• Activity
Continue the overview of primary open angle glaucoma, picking up after its last sentence.

• Text excerpt
○ ○ ○ ○ ○ ○ ○

Primary Open Angle Glaucoma (POAG)
Summary
Primary Open Angle Glaucoma (POAG) is a chronic, progressive optic neuropathy characterized by degeneration of retinal ganglion cells, leading to characteristic Optic Disc Cupping / atrophy and corresponding Visual Field defects. It is traditionally associated with raised Intraocular Pressure (IOP >21mmHg), although Normal Tension Glaucoma exists. It is the leading cause of irreversible blindness worldwide. The condition is termed "The Thief of Sight" because it is typically asymptomatic, destroying peripheral vision before the patient notices. The angle of the Anterior Chamber (between Iris and Cornea) is open, distinguishing it from Angle Closure Glaucoma. [1,2]
Key Facts
- Mechanism: Increased resistance to outflow of aqueous humour through the Trabecular Meshwork (unlike Angle Closure where the meshwork is physically blocked by the iris).

○ ○ ○ ○ ○ ○ ○

[Items listed in a dataset]
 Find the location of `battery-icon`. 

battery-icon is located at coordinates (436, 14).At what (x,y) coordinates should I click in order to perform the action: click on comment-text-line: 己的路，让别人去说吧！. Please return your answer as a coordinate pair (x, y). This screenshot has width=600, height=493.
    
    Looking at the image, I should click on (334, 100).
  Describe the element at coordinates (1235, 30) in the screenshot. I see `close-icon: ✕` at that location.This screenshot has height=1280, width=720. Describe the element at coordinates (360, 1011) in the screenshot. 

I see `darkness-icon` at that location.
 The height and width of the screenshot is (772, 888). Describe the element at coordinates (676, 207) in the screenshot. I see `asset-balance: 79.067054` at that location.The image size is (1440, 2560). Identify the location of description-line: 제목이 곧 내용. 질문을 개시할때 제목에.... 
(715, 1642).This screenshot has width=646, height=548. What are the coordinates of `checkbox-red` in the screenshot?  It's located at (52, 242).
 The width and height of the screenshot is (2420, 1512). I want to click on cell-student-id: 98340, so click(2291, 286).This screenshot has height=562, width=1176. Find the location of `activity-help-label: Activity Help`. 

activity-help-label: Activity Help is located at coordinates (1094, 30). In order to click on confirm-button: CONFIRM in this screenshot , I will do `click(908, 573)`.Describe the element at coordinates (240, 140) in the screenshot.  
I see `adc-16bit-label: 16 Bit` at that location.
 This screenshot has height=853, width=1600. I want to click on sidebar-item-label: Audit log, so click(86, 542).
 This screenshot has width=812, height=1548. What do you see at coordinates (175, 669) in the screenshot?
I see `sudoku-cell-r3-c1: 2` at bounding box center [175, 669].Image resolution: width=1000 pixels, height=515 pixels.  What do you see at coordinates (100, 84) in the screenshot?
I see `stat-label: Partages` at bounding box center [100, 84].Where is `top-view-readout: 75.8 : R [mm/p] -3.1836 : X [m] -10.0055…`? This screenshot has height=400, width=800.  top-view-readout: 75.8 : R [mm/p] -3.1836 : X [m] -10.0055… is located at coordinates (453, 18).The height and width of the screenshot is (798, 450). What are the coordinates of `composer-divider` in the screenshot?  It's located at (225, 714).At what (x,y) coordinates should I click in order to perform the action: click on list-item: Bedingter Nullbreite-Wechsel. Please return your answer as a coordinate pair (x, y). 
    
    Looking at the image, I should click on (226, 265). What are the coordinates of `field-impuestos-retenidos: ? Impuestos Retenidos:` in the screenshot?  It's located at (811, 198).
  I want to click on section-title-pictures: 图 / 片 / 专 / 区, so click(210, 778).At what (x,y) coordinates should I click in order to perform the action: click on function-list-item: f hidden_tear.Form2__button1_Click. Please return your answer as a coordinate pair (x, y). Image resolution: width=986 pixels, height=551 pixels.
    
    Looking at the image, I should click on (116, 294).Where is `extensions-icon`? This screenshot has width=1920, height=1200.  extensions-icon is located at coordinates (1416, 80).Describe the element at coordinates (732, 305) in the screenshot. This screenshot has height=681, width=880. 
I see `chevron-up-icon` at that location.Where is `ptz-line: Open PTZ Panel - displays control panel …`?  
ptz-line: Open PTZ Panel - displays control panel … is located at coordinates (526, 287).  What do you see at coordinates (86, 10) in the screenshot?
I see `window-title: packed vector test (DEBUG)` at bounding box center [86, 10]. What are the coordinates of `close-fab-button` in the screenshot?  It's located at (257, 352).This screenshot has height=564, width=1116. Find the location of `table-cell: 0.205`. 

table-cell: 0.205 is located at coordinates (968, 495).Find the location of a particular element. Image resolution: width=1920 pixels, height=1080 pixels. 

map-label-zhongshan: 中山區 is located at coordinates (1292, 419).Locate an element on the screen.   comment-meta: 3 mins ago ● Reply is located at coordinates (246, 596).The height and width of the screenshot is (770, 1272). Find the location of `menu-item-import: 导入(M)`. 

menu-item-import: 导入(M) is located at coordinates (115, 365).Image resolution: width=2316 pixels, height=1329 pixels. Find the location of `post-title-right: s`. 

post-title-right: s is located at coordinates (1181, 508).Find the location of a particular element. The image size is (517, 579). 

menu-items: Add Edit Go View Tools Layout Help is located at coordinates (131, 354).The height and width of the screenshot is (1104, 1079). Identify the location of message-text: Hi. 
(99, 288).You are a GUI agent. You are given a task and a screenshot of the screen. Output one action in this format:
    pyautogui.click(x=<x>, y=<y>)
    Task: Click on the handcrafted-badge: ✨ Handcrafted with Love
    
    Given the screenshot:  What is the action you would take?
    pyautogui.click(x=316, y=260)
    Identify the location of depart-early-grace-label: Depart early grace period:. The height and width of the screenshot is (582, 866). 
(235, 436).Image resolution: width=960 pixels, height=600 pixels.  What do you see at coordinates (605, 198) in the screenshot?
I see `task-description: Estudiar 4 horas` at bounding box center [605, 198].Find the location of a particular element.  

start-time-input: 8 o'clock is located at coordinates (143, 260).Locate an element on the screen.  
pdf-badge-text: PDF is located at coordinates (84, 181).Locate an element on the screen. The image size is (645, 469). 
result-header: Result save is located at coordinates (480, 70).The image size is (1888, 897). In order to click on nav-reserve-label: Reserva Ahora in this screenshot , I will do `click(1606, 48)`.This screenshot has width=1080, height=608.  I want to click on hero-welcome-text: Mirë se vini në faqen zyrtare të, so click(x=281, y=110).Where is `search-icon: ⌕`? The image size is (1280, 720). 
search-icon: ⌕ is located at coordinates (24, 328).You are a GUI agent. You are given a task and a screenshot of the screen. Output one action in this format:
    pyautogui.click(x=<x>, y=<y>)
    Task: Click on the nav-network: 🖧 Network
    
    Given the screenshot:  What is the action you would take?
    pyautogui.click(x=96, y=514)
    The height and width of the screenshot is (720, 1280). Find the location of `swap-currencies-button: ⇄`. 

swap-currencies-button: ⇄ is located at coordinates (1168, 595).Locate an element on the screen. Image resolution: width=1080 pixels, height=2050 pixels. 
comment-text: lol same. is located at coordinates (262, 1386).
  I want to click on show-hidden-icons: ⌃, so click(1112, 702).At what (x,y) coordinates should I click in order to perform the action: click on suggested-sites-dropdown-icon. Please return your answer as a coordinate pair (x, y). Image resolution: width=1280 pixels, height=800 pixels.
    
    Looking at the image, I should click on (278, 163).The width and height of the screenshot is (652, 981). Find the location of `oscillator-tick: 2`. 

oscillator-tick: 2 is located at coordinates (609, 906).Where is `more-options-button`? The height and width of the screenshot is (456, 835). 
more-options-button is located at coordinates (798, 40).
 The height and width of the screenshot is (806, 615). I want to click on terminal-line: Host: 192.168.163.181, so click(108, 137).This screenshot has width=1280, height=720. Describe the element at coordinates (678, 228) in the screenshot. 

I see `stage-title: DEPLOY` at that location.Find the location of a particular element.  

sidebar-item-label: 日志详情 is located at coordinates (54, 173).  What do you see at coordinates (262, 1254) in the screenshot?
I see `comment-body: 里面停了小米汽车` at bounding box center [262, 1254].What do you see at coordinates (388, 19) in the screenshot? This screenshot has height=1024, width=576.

○ ○ ○ ○ ○ ○ ○

• Reply
- The Turning Point (LiGHT Trial): Historically, eye drops were first line. The landmark LiGHT trial (Lancet 2019) demonstrated that Selective Laser Trabeculoplasty (SLT) provides better clinical outcomes and quality of life than drops. NICE guidelines (2022 update) now recommend SLT as first-line treatment.
- Corneal Thickness: Central Corneal Thickness (CCT) affects IOP readings. Thick corneas give falsely high readings (Ocular Hypertension artifact). Thin corneas give falsely low readings (Risk of missing Glaucoma).
Clinical Pearls
The "Cup": The optic cup is the pale centre of the disc. The neuroretinal rim is the pink tissue. In glaucoma, the rim thins (ISNT rule: Inferior -> Superior -> Nasal -> Temporal) and the cup expands. Vertical elongation of the cup is highly specific.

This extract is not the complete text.